皮膚の真の栄養は、皮膚表面から薬品や化粧品から得られるものではなく、体の内から得られるものです。
栄養摂取において大切なこと
- 胃腸を健康に保つために規則正しい生活を送り、睡眠、休養をとる
- タンパク質、脂肪、炭水化物、栄養素をバランスよく接種する
- カルシウム、ナトリウム、リンなどの無機質、ビタミン類を適度に接種する
皮膚と水分・油分の関係
しわ
老化にともなって皮膚の張りと弾力が失われると、たるみが生じてしわになります。
笑ったり眉間にしわを寄せたりすると、表情の動きにより一時的に顔にしわができるが、加齢や光老化(紫外線による皮膚の老化)により皮膚の弾力性、柔軟性が低下すると、しわの跡がもとに戻らないしわになります。
しわの原因の多くは、
- 表皮の乾燥
- 真皮の細胞間基質や膠原線維、弾性線維の減少
- 組成変化、変性
- 皮下脂肪の萎縮や下垂
- 表情筋の収縮や弛緩などによって皮膚にたるみが生じてできる
などです。
小じわとは?
小じわは浅く、表皮と真皮の間の場所にできます。その発生には表皮が大きく関与しています。
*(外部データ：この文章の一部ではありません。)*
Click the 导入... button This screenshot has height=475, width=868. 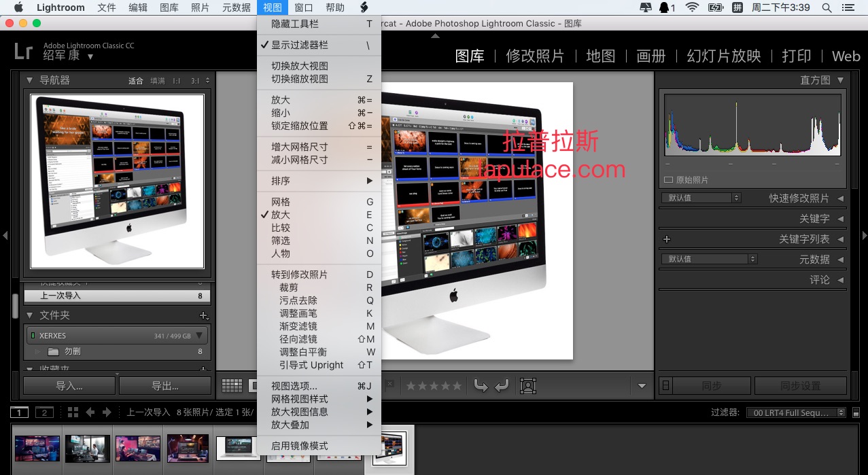click(x=69, y=386)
乾燥や紫外線によって表皮が厚くなったり、柔軟性がなくなったりすると小じわが生じるからです。
なので、乾燥を防ぎ、硬くなった角質層をやわらかくすることが重要であり、保湿剤や角質層の重層化を防ぐための角質層剥離剤、抗酸化剤が配合された化粧品の使用が有効とされています。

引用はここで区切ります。